Helping The Mountain Bongo Regain Its Tempo
Mountain Bongo (Tragelaphus eurycerus isaaci)
Sadly, the Mountain Bongo is losing its rhythm in the heartlands of Africa. It is among the largest and heaviest forest dwelling antelope (weighing up to 300 kgs) and is striking with its bright chestnut red colour and massive spiral horns. The population has been greatly fragmented into five isolated sub populations, all of them in Kenya. The Aberdare National Park, the Mau Eburu National Forest Reserve, the Maasai Mau Forest and the Mount Kenya Forest Reserve.
Previously prevalent in central Africa, it was over the years a primary target for commercial tourist safari hunting, which has seen the species go extinct in that part of the continent. Current threats to the remaining population include; the poaching of the species for bush meat (in spite of the fact that there are taboos against eating bongo meat by locals), the surrounding intensive small scale farmer community which is encroaching on the habitat, the burning of charcoal and the logging and collection of firewood, which contributes to habitat destruction.

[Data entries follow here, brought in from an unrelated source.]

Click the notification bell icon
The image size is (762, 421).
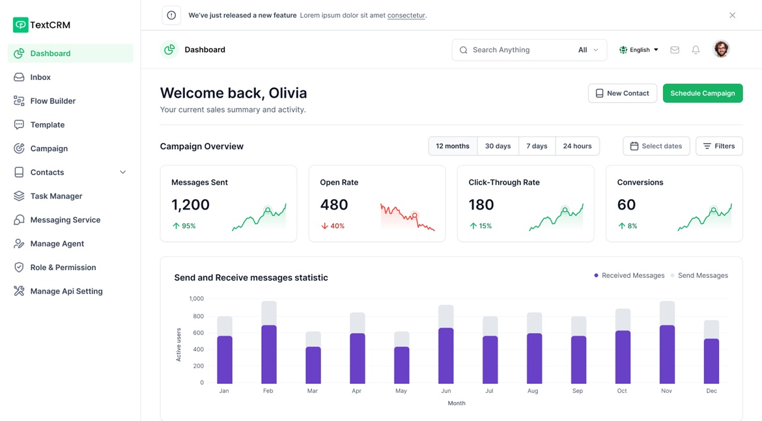tap(696, 50)
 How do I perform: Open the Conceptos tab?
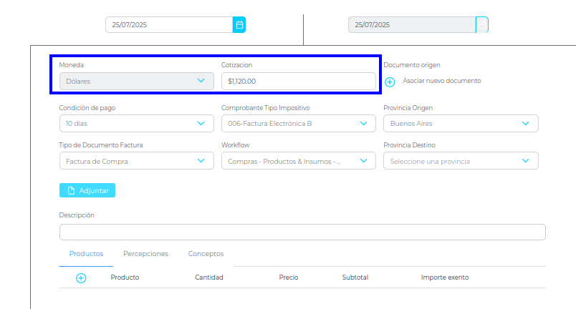[x=206, y=254]
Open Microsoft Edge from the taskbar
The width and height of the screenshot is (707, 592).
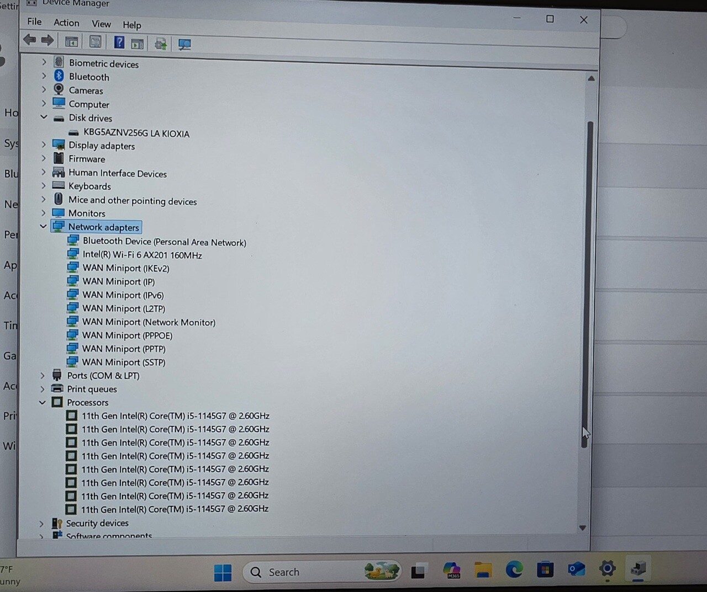click(514, 569)
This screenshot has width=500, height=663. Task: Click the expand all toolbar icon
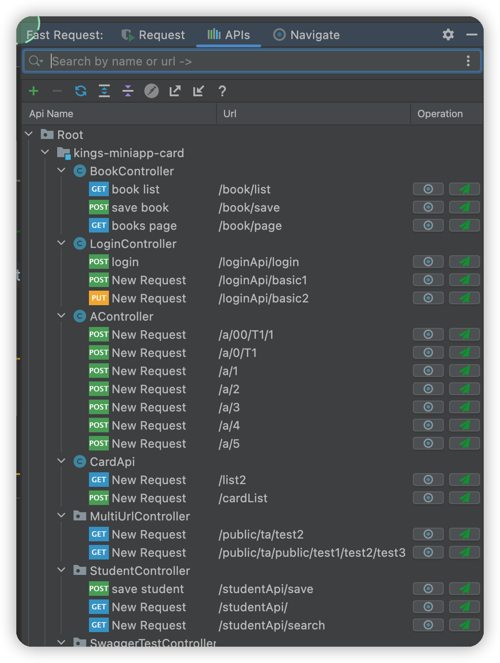pyautogui.click(x=104, y=91)
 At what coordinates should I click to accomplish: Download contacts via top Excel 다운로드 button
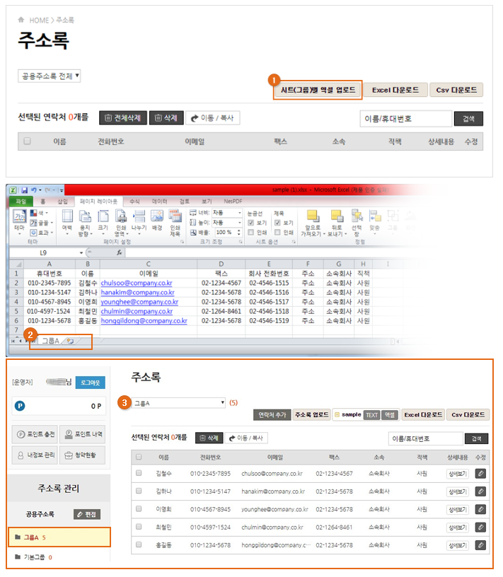tap(395, 91)
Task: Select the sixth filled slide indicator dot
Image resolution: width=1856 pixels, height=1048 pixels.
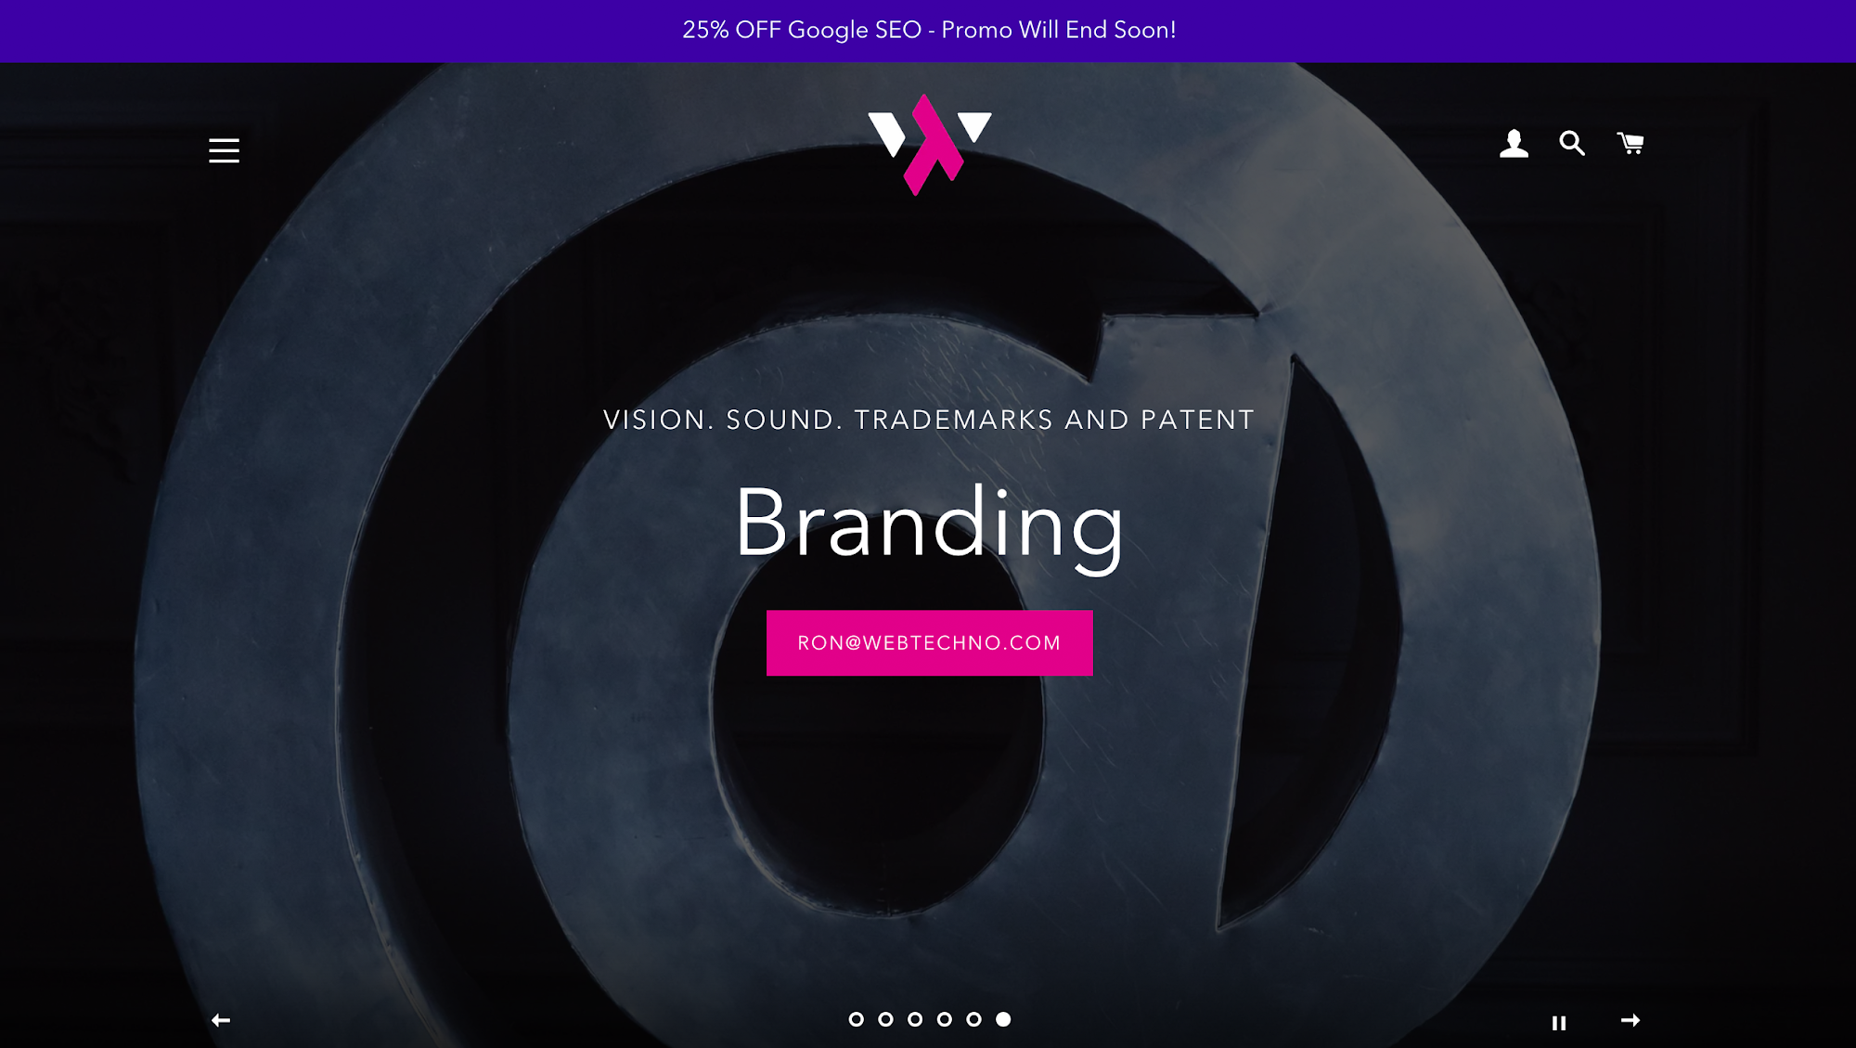Action: (1003, 1019)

Considering these developments project leader Martin Mwangi of the Friends of Kinangop Plateau hopes that a grant of $10,000 awarded by the MBZ Species Conservation Fund will help in alleviating some of these threats. The project that he leads has the primary purpose of engendering community involvement in the protection and monitoring of this Critically Endangered species. It will be focused in the Aberdare Mountains, which are located in the eastern most wall of the Great Rift Valley.
The population of the species has been in rapid decline for decades, from 500 in the 1970’s to less than 100 as of 2016, with the Aberdare Mountains hosting the largest percentage of the species. It is hoped that the project will stabilize and increase the population of the Mountain Bongo by reducing poaching and habitat destruction via community involvement. This will also be done by incentivising alternative income sources to poaching. With the encouragement of community involvement, hopefully this species can regain its lost cadence.